Azure ML Workbench (AMLW), as the name suggests, is a set of tools and libraries for creating, testing, and deploying Azure-based ML models. Since our model is already created and trained, we don’t really need the experimentation features and the actual workbench application – for us, the most important part of the toolset is the Azure ML CLI.

This CLI contains the necessary commands and integrations that will allow us to take our pre-trained model, expose it via a web service, package the whole thing into a Docker image, and either test it locally or run it in an Azure Kubernetes cluster for production-grade deployment at scale.

Quite a few steps are required to go from a local model to a Kubernetes-deployed model cluster. I will go over each step in detail and explain the how and why of it.

Getting the required tools

First things first – in order to follow the steps, we need to install the necessary software. If you make use of Azure Data science virtual machines, all these tools should already be available there so you can skip to the next section.

Since we are going to use Azure, first thing you need is an Azure account. A free one should be sufficient, but if you want to do the Kubernetes deployment, a paid subscription works much better.

In the Azure portal, we create a new Machine Learning Experimentation resource, including a Model Management account. We will need to provide names for various resources – keep these at hand as we will need them later. There is a free tier of the Model Management service that should serve well for testing the process.

Next, download and install the Azure Machine Learning Workbench CLI (you need to have python installed for this work):
pip install -r https://aka.ms/az-ml-o16n-cli-requirements-file

After the installation finished, install Docker. Since the final output of the whole process is a docker image, having Docker locally will be help with debugging and testing.

Next, we need to log into the Azure account:

az login

This will display a link for you to follow and enter a registration code displayed in the command line.

Setting up the CLI environment

We now need to bind the CLI to the Azure account and resource groups:

az provider register -n Microsoft.MachineLearningCompute
 az provider register -n Microsoft.ContainerRegistry
 az provider register -n Microsoft.ContainerService

Registering those three providers might take a minute or two, we can monitor the progress using

az provider show -n [provider name]

Once all three providers show as “Registered”, we can proceed to the Azure environment setup:

az ml env setup -l westeurope -n amlwenv -g AMLW

If you have more than one Azure subscription available, the tool will ask which one to use. The example command line above will create a new environment called “amlwenv” in the West Europe Azure region and within a resource group called AMLW (it’s the same resource group we used for the Experimentation resource above). Provisioning a new environment will take a minute or two.

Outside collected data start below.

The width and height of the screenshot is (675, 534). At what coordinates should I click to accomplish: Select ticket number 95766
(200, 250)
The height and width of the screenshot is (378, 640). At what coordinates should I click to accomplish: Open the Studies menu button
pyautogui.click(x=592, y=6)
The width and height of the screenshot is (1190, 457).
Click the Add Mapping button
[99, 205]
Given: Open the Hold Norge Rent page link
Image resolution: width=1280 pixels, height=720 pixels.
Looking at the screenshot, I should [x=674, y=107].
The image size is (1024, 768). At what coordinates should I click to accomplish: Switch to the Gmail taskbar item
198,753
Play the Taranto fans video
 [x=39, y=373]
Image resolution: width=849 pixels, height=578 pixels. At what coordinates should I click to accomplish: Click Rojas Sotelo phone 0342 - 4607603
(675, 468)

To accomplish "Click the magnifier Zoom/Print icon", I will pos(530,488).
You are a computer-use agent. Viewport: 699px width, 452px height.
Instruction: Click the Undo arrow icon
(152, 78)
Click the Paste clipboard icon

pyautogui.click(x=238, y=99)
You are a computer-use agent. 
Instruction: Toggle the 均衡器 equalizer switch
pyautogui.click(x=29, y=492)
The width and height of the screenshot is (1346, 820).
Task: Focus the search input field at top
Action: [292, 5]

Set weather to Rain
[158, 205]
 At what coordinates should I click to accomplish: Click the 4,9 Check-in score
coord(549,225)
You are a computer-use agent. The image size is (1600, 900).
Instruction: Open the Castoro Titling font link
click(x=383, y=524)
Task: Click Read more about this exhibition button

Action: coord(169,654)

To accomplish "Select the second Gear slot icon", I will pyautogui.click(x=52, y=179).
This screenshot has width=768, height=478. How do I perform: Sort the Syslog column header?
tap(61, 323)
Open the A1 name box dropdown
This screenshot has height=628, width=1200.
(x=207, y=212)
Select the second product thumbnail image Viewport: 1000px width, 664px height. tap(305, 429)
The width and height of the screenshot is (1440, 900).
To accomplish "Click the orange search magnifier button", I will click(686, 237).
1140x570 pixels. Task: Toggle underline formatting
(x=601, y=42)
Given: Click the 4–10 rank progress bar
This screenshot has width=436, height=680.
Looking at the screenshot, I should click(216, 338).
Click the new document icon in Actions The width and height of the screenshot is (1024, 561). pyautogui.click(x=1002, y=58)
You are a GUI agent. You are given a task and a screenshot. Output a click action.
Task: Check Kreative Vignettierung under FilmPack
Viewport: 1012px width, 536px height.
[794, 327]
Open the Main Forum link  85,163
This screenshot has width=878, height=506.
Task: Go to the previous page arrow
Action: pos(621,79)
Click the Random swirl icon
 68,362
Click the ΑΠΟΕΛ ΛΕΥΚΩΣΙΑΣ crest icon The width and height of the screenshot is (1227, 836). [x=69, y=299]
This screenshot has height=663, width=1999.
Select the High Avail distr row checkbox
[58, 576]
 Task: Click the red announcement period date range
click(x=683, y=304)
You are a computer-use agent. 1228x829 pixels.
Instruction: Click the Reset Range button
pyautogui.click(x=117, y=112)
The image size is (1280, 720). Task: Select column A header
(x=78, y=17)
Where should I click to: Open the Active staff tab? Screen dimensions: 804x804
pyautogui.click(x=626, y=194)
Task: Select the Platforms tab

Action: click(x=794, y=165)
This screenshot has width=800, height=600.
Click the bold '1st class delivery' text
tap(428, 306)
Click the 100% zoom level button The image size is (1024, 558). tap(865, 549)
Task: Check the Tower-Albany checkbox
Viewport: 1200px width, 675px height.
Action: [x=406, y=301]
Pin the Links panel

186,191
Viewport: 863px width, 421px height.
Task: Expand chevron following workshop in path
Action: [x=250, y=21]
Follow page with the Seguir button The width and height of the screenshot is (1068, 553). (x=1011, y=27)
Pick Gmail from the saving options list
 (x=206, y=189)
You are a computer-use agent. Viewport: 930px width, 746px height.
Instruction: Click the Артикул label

Once the provisioning succeeds, we need to activate the environment:

az ml env set -n amlwenv -g amlw

You should get a message similar to this one:

Setup phase complete!

Conclusion

In this initial part of a series of articles I attempted to introduce the Azure Machine Learning Workbench as a new way of bringing machine learning to production.

We saw how to setup an Azure Machine Learning Experimentation resource and its Model Management account. We also installed the required CLI tools and created a new ML environment we will use for testing the model’s service locally and activated it.

In the next part of the series, we will see how to package, describe, containerize, and test the ML service, complete with code examples.